(Data entries)
┏━━
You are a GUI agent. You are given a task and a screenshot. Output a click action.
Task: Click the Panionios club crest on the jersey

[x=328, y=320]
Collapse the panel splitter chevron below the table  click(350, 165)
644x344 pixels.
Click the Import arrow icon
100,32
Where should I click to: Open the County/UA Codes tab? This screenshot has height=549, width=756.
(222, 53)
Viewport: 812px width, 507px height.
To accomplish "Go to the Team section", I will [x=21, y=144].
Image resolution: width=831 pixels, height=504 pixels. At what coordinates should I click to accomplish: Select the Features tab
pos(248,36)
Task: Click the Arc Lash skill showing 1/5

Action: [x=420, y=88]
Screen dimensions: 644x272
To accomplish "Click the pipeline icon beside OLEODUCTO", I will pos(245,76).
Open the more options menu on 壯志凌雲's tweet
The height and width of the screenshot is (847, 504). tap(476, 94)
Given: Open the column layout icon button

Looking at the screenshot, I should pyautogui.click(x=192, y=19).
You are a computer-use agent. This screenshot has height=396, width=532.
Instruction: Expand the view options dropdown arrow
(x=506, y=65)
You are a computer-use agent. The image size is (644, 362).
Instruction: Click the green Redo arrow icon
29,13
┗━━
◆ INSTRUCTIONS TO FOLLOW:
The full set of records should be duplicated exactly.

◆ RESPONSE:
You are a GUI agent. You are given a task and a screenshot. Output a click action.
Task: Click the Panionios club crest on the jersey

[x=328, y=320]
Collapse the panel splitter chevron below the table  click(350, 165)
644x344 pixels.
Click the Import arrow icon
100,32
Where should I click to: Open the County/UA Codes tab? This screenshot has height=549, width=756.
(222, 53)
Viewport: 812px width, 507px height.
To accomplish "Go to the Team section", I will [x=21, y=144].
Image resolution: width=831 pixels, height=504 pixels. At what coordinates should I click to accomplish: Select the Features tab
pos(248,36)
Task: Click the Arc Lash skill showing 1/5

Action: [x=420, y=88]
Screen dimensions: 644x272
To accomplish "Click the pipeline icon beside OLEODUCTO", I will pos(245,76).
Open the more options menu on 壯志凌雲's tweet
The height and width of the screenshot is (847, 504). tap(476, 94)
Given: Open the column layout icon button

Looking at the screenshot, I should pyautogui.click(x=192, y=19).
You are a computer-use agent. This screenshot has height=396, width=532.
Instruction: Expand the view options dropdown arrow
(x=506, y=65)
You are a computer-use agent. The image size is (644, 362).
Instruction: Click the green Redo arrow icon
29,13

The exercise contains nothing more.